Лошади бывают разные. Palfrey — это хорошая верховая лошадь, на которой можно ездить на большие расстояния. Courser («рысак») высокий и быстрый, идеально подходит для охоты. Английские ломовые лошади славятся силой: Вильям Гаррисон говорит, что пять-шесть таких лошадей способны долго везти груз весом в три тысячи фунтов, а одна — четыреста фунтов. Вьючные лошади носят на спинах не седоков, а грузы. Гаррисон добавляет, что коней, разводимых для верховой езды, в Англии обычно кастрируют; мерины спокойнее жеребцов и подходят даже для женщин-всадниц. (Помните: женщины благородного происхождения, в том числе супруги уважающих себя йоменов, ездят в женском седле.) Еще он отмечает, что начался ввоз «чужеземных лошадей», в частности испанских хеннетов и неаполитанских рысаков. Томас Бландевилль перечисляет одиннадцать пород в «Четырех главных направлениях разведения лошадей» (1566): турецкую, берберскую, сардинскую/корсиканскую, неаполитанского рысака, испанского хеннета, венгерскую, алеманнскую (немецкую), ирландского хобби, фламандскую, фризскую и швейцарскую. У каждой породы есть свои отличительные качества. Турецкая лошадь не остановится ни перед чем и смело перепрыгнет через любое препятствие. Берберская может часами галопировать по ровной дороге. Фламандские лошади огромны и могут тащить большой вес, подобно современным английским тяжеловозам. Испанские хеннеты быстры, за что их ценят аристократы. «Ирландский хобби, — пишет Бландевилль, — достойная лошадь, с хорошей головой и правильными пропорциями тела, правда, многие из них худы и острозады. У них нежный рот, они ловки, легки, приятны и легко поддаются обучению; чаще всего они иноходцы, так что очень подходят под седло». Впрочем, любимец Бландевилля — неаполитанский рысак:
Отличная лошадь, одновременно приятная на вид и сильная, а по доброте и храбрости не уступит любой другой… По моему мнению, их добрый нрав и послушность, привлекательный облик, сила, смелость, уверенная поступь, хорошее поведение под уздой, быстрый бег, уверенная рысь и мощный галоп… превосходят большинство других пород.

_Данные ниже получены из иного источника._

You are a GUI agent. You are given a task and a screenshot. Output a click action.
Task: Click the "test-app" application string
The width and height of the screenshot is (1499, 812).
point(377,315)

Если хотите приобрести собственного скакуна, советую вам направиться прямиком к самому знаменитому заводчику страны, сэру Николасу Арнольду Либо поезжайте на лошадиную ярмарку — например в Рипоне, Стаурбридже и Смитфилде (Лондон). В елизаветинскую эпоху в лошадях больше всего ценят масть, форму ног, а также удобную скорость иноходи. С мастью все не так очевидно, как вы думаете: с ней связано множество суеверий. Бландевилль говорит, что белая передняя нога на дальней стороне — это хороший знак, как и белая задняя — на ближней стороне; но если окрас противоположный, это предвещает беду. Если белая шерсть слишком высоко на ноге — это тоже плохой знак. Разброс цен чрезвычайно велик: на ярмарке за верховую лошадь можно легко отдать больше трех фунтов (или еще больше, если животное очень хорошее), но неплохую лошадь постарше можно купить и дешевле. Поспрашивайте в деревнях: кто-то наверняка продает лошадь в частном порядке, как сейчас многие — подержанные автомобили. Средняя цена за подержанную лошадь — где-то между одним и двумя фунтами (цена во время правления Елизаветы медленно, но неуклонно росла). Впрочем, в 80-х годах вы запросто сможете найти старую лошадь за 5 шиллингов, а необъезженный годовалый жеребенок обойдется вам в 6 шиллингов 8 пенсов.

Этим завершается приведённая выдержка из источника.